Francis,
There's the helpwanted keyword. The bugzilla in question is already so
marked...
I tried to help with https://bugs.eclipse.org/bugs/show_bug.cgi?id=191322
and while my patch was kind of not so great (it sucked), they helped
turn it into a proper fix. Now I can take better advantage of the
great ability to produce warnings about ill formed Javadoc
references. It pays off to make an effort to contribute.
My experience with the JDT team is that they are totally awesome. JDT
and PDE's support for external folders on the classpath was a lot of
work for them and it's made life so much easier for those of us who
need to bootstrap a runtime:
http://wiki.eclipse.org/EMF/Getting_Source#Developing_on_Eclipse_3.4
Francis Upton (News) wrote:
Speaking more generally, I partially agree
with Eric, in the sense that I also experienced some difficulty to
communicate with (in particular) JDT developers in the sense that some
request enhancements of mine were just closed because "not in scope"...
One day I also started to wonder what actually were in scope for e4,
but only recently I read something about this topic on InfoQ.
Maybe the most significant example is this:
https://bugs.eclipse.org/bugs/show_bug.cgi?id=204231
In that request enhancement, I suggested the creation of a tool to edit
resource bundles, providing a hint of a third party existing tool (no
longer updated) that has all the features I would need from such a
tool. Well, the bug was initially closed after TEN minutes as WONTFIX
because there were no plan to add a new editor for properties (although
what I meant was totally different from the existing one).

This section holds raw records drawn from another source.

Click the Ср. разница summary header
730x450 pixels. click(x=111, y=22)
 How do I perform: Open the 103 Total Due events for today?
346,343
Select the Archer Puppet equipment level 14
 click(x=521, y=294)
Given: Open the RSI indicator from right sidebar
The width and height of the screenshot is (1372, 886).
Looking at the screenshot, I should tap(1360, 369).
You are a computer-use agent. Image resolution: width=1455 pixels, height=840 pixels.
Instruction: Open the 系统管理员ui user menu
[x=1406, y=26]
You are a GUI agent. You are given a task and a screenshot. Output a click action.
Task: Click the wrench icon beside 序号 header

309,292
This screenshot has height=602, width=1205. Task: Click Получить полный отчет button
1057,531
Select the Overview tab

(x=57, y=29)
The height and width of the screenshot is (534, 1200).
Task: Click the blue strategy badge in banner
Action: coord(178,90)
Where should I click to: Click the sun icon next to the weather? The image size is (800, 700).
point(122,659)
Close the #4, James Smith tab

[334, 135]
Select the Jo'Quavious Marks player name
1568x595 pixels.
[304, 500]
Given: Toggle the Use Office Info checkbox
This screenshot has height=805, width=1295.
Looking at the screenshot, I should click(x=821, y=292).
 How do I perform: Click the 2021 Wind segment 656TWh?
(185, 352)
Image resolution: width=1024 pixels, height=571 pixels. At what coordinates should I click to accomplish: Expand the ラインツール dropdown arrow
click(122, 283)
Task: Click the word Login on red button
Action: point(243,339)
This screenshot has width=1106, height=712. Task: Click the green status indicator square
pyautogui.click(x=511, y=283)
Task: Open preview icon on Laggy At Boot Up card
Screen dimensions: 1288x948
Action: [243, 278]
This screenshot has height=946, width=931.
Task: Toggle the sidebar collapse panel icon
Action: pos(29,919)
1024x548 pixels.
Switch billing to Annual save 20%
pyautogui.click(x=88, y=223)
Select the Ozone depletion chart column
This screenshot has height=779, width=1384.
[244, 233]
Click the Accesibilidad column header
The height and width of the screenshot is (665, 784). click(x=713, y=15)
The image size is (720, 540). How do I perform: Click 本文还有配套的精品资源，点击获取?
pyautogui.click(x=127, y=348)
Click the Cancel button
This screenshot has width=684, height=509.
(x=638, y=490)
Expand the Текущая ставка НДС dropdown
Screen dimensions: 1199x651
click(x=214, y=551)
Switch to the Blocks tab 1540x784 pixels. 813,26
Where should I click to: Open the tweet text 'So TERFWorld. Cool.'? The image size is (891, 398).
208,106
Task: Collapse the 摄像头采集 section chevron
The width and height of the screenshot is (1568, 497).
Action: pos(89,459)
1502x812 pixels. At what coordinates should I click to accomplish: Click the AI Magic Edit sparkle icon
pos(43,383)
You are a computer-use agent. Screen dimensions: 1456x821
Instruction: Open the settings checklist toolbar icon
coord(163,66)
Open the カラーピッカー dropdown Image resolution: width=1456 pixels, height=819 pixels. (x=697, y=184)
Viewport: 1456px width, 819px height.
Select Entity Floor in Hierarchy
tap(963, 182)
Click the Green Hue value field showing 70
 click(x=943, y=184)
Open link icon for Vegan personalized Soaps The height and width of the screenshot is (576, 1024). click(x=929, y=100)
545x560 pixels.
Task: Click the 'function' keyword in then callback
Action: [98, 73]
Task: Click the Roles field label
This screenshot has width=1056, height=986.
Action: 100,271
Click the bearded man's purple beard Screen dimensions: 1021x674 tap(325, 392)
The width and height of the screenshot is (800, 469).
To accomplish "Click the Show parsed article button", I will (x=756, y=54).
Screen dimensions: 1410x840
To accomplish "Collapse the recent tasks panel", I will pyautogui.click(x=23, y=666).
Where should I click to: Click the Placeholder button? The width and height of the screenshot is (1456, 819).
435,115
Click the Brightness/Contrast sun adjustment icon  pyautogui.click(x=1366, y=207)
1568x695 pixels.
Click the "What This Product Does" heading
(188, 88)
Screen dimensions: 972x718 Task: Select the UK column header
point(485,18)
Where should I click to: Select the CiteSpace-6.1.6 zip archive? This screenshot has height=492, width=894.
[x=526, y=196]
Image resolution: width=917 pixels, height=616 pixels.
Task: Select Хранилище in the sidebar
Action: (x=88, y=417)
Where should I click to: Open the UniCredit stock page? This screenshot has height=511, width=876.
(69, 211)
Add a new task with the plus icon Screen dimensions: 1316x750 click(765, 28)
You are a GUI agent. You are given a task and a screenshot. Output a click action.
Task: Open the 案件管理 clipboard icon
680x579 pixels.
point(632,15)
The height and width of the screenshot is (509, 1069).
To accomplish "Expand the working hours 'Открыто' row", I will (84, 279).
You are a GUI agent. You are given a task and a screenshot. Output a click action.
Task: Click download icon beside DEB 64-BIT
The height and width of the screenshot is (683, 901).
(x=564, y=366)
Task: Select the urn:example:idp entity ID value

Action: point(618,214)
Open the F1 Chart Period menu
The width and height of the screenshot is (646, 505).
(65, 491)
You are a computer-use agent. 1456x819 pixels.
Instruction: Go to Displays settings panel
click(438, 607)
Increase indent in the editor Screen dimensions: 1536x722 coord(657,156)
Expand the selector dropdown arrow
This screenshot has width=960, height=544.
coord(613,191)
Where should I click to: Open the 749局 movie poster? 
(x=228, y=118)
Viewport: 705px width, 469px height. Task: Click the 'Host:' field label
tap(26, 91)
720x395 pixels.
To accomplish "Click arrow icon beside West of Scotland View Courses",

After complaining, I got it to be reopened, but I was left with very
scarce hope...
I have had several interactions with the JDT team on various issues,
and while I have disagreed with them on some things, I have found them
to be very responsive and agreeable to contributions that they could
see make sense (I was able to contribute an extension to LTK undo with
their guidance that solved my problems). It's also apparent from their
attitude and interactions they are very good owners of their
components, as they work very well and want to make sure they continue
to work well for everyone in the long term. This attitude is exactly
what you want, as far as I am concerned and I look forward to
continuing to work with them.
Whenever I want something that's not there, I assume I will have to
provide it, if it's something relatively small, I generate submit a
patch with the bug report. If it's something larger, then I will ask
if the thing I want would be accepted as a contribution and outline
what a contribution might look like. Once I get agreement on these
points I make a contribution.
Open source works like that; we (as clients) have no right to demand
anything. We are not paying for anything, and we are lucky that we lot
more than we pay for. However, unlike commercial products, we are able
to contribute our own work.
One of the things we might be able to improve in our community
development is to provide an easy way to identify the projects that
want contributions, so if you can't make the contribution, perhaps
there is someone else who is interested in the same thing or something
similar that's able to. I realize that bugzilla is used to track all
of this stuff and we do have flags for things that we want
contributions for, but maybe all we need is a little more documentation
(perhaps just a wiki page) with some guidance about how to use these.